Monday, October 15, 2012

What’s in a File Name?




Digital creators could take a page from expectant parents who carefully weigh names for their babies. File names can convey a great deal of meaning and are often the only clue to the contents of a digital file. A few collections of photographs at the Hoover Institution Archives show both missed opportunities and powerful names.

Douglas Smith, an American historian, was in Moscow during the attempted coup in August 1991. He took some photographs, which are part of the Douglas Smith miscellaneous papers, but their equipment-generated file names provide no information. Here’s an example:

DIA_0144.jpg

We know the photos depict the attempted coup because he told us, but a viewer must be familiar with both the place and the events to identify the content of each image. I’m reminded of the decades-old photos in a box in my mom’s closet; we assume they depict various ancestors but, because they don’t have captions, the people remain unnamed and unknown.

Giles Udy gave some thought to the file names for his photographs, which depict structures in the former gulag camps of Noril’sk in Russia. Some names are of the machine-generated variety, but he renamed others, as follows:

Admin block - ext (cell window far right) DSCN7527.pdf

This file name functions like a caption describing the image. Udy also retained the original file name, DSCN7527, which was smart because it connects the PDF version of the image that he gave to Hoover to the original image in its native format, which Udy chose to retain. Udy also arranged his photographs into digital folders so that all the images of the Alevrolitnaya penal camp are in one folder bearing the name of the camp.
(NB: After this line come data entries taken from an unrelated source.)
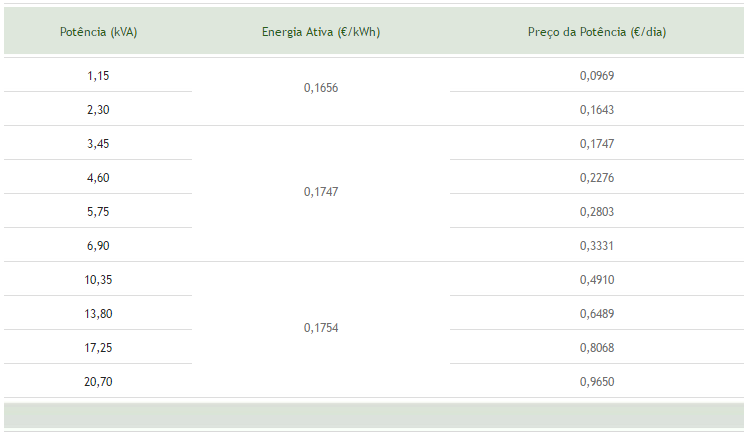Screen dimensions: 748x433
Task: Select the 5,75 kVA power cell
Action: [x=98, y=211]
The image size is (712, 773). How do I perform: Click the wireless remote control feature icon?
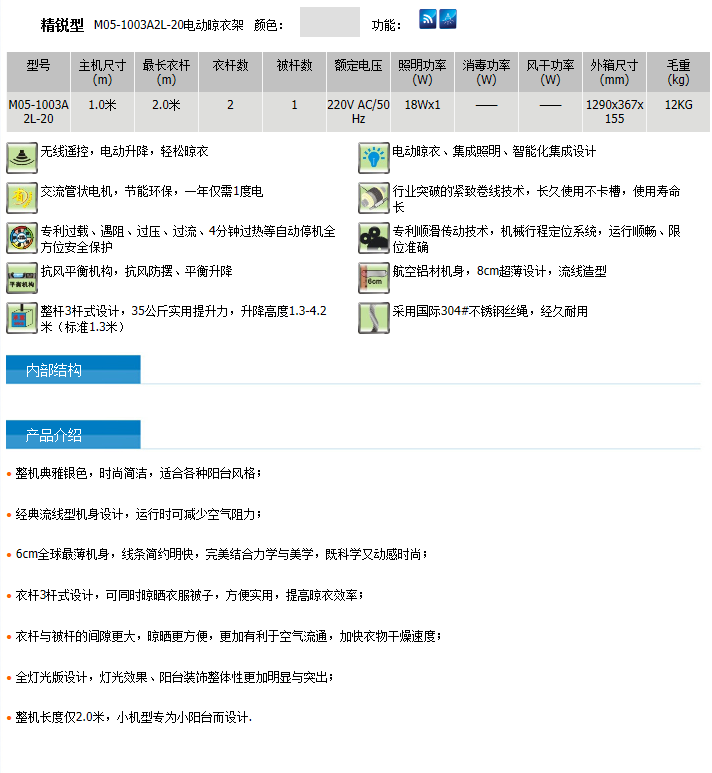(22, 158)
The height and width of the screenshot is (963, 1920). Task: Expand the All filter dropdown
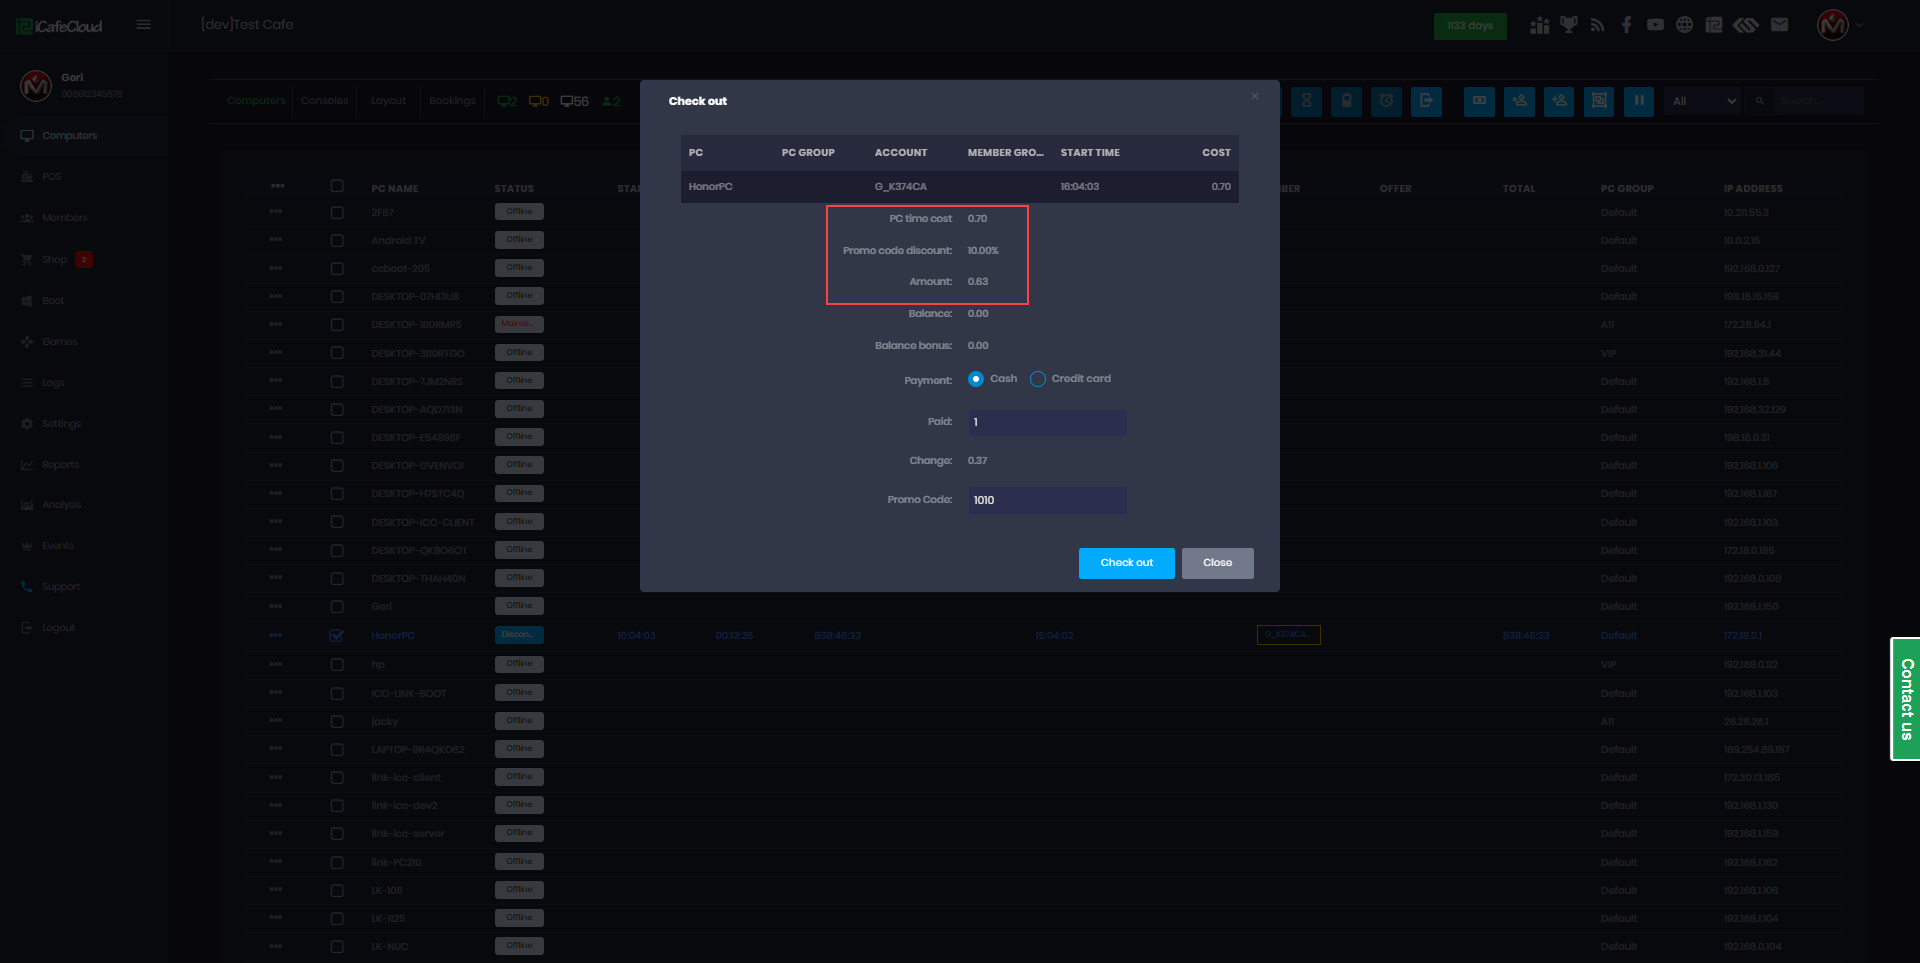coord(1704,101)
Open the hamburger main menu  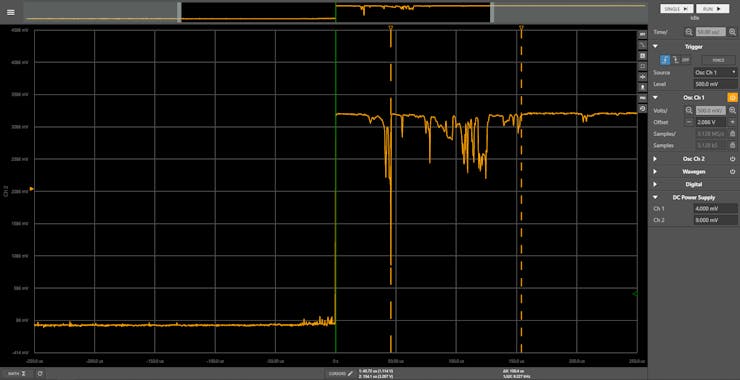10,12
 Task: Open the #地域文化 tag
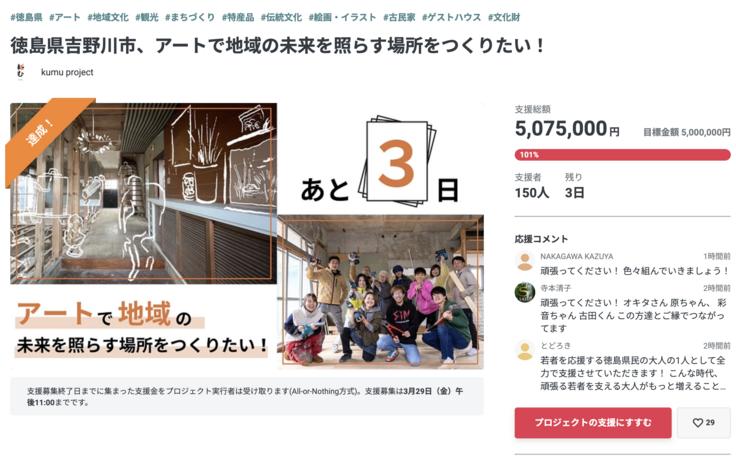(x=108, y=17)
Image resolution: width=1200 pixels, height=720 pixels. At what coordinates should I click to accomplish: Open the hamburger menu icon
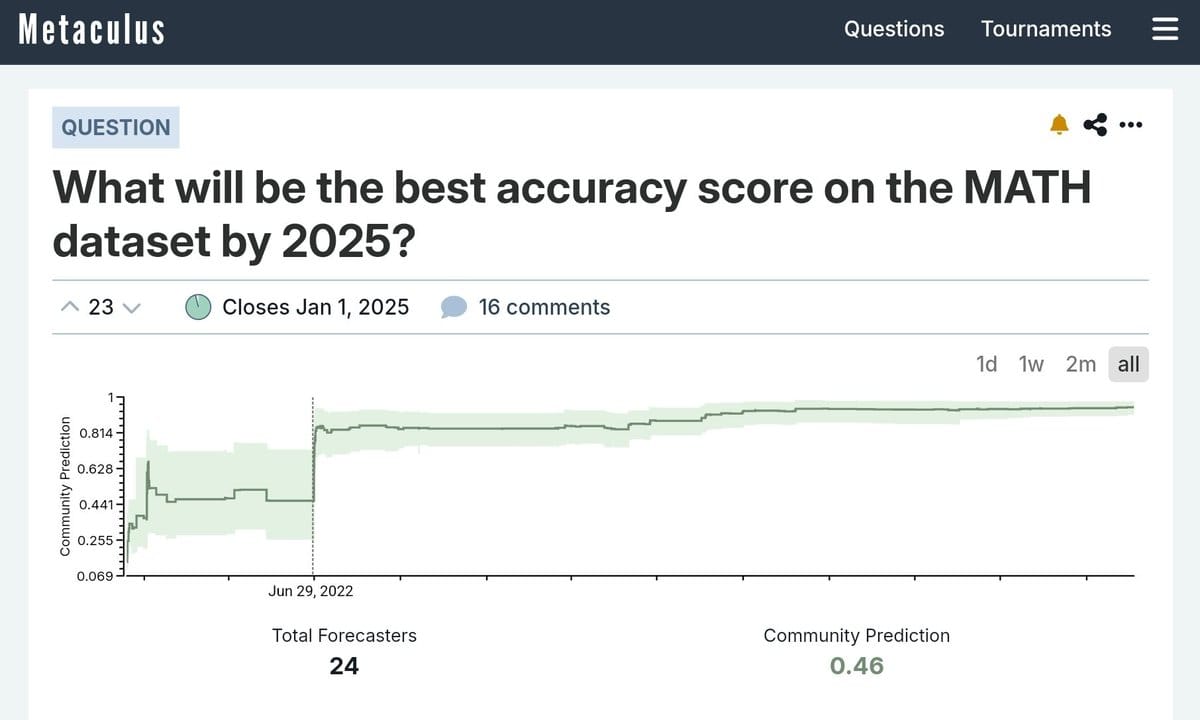(x=1165, y=30)
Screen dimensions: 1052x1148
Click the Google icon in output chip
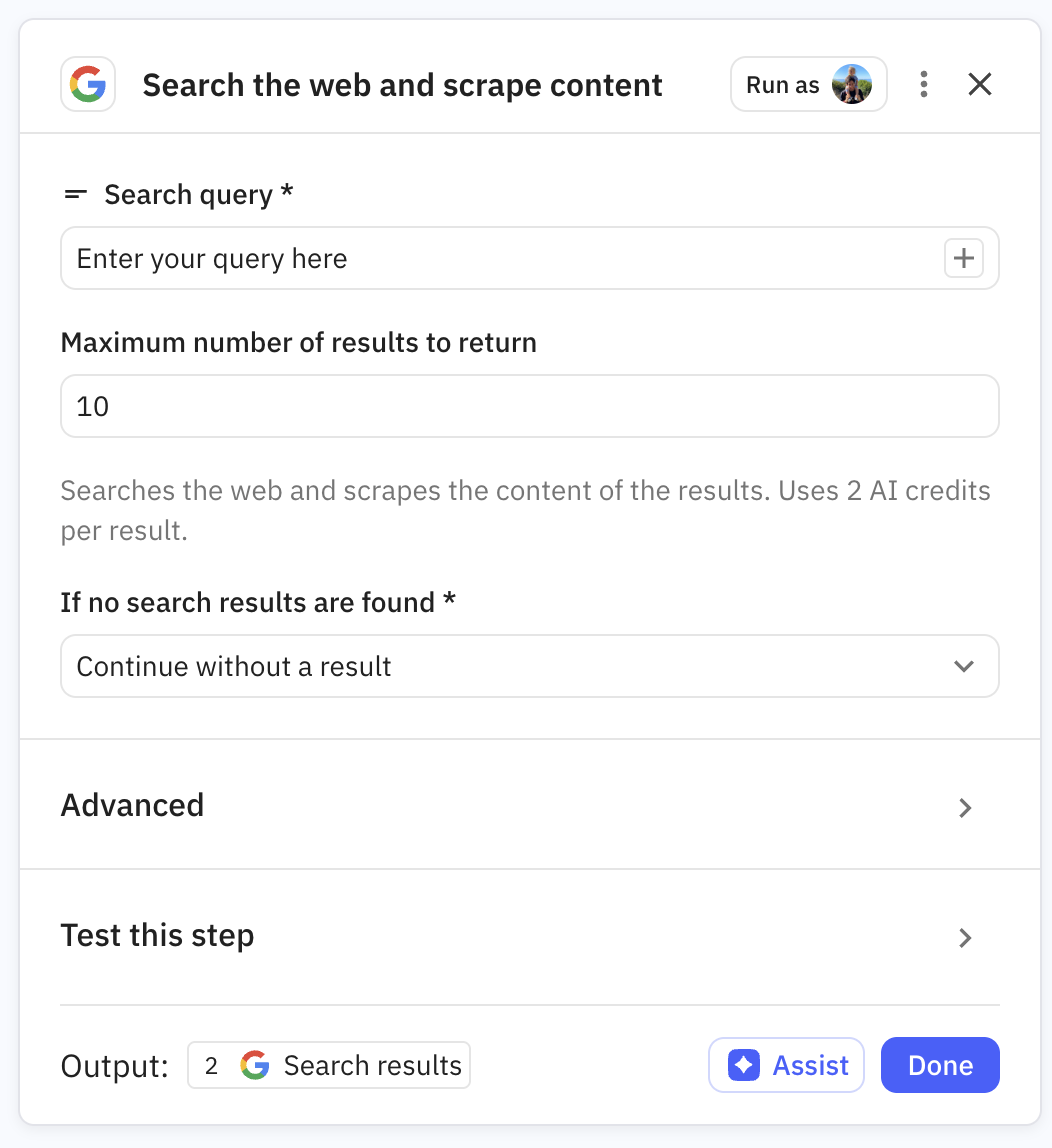tap(255, 1066)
John Bruning, who took thousands of photographs while embedded with a National Guard unit posted to Afghanistan in 2010, built on this descriptive naming by adding dates to many folder names in MMDDYY format:

Mission 02 090710 swing set

In addition, Bruning wrote accounts of the events that he photographed. This Mission 02 folder contains a Word document that describes the mission, which was intended to “pick up some U.S. Army engineers and a swing set. We would then air assault them into a landing zone next to Manny’s Bazaar so they could install the swing set at the local school.” Bruning’s story wraps his images in context and color.

But Bruning and Udy both failed in some technical aspects of file naming. First, they included many deprecated characters, such as spaces, parentheses, and other punctuation marks. In addition, some lengthy folder and file names exceeded the directory path limitations of our software system, causing the file names to be automatically truncated. For example, when copied, the file name

Unfinished building - piles in permafrost then bldg above 3558.JPG

 became

UNFINI~1.JPG

All these small problems take time to locate and correct. Somewhat like expectant godparents, we’re still waiting for our first born-digital collection to arrive with perfect file names.